• 2013.09.05
    Marek KocherZum Profil
    Marek Kocher

    Positives Raumklima durch begrünte Wände

    Eine Florawall, also eine vertikal begrünte Wand für Innenräume, hat eine Vielzahl an positiven Wirkungen. Zum ersten Mal in Europa wurden diese Effekte mit einer wissenschaftlichen Studie belegt. Bei einer objektiven Untersuchung an der FH Burgenland wurde die Florawall nach wissenschaftlichen Kriterien getestet und zusätzlich auch noch im Rahmen einer Diplomarbeit untersucht.
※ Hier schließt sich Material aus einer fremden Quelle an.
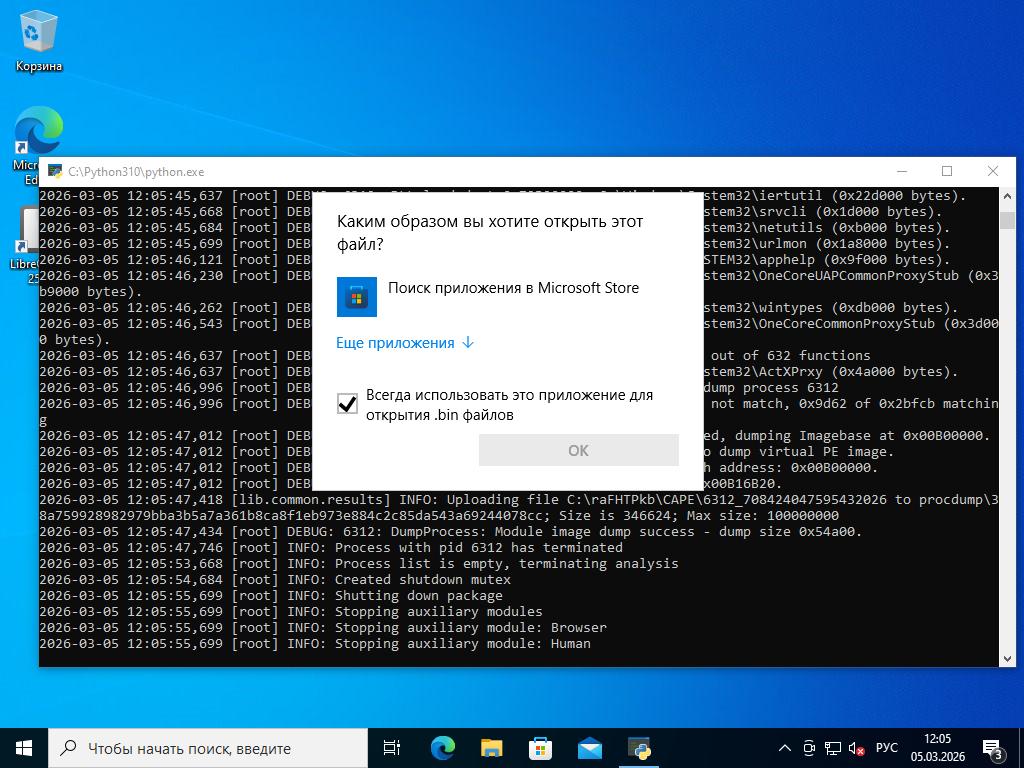The width and height of the screenshot is (1024, 768).
Task: Open the Mail app in the taskbar
Action: [x=589, y=747]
    Die Wissenschaftler gingen bei der Analyse zweigleisig vor: Bei der Laboruntersuchung wurde die Florawall über 3 Monate in einer Klimakammer getestet. Parallel wurden unter Realbedingungen, die subjektive Wirkung und die Raumklimaauswirkungen untersucht. Dazu gab es eine Gruppe, die eine Florawall im Raum hatte und eine Vergleichsgruppe ohne Florawall. Durch das Parallel-Setting können fundierte Aussagen sowohl über die Labor- als auch über die Realbedingungen getroffen werden.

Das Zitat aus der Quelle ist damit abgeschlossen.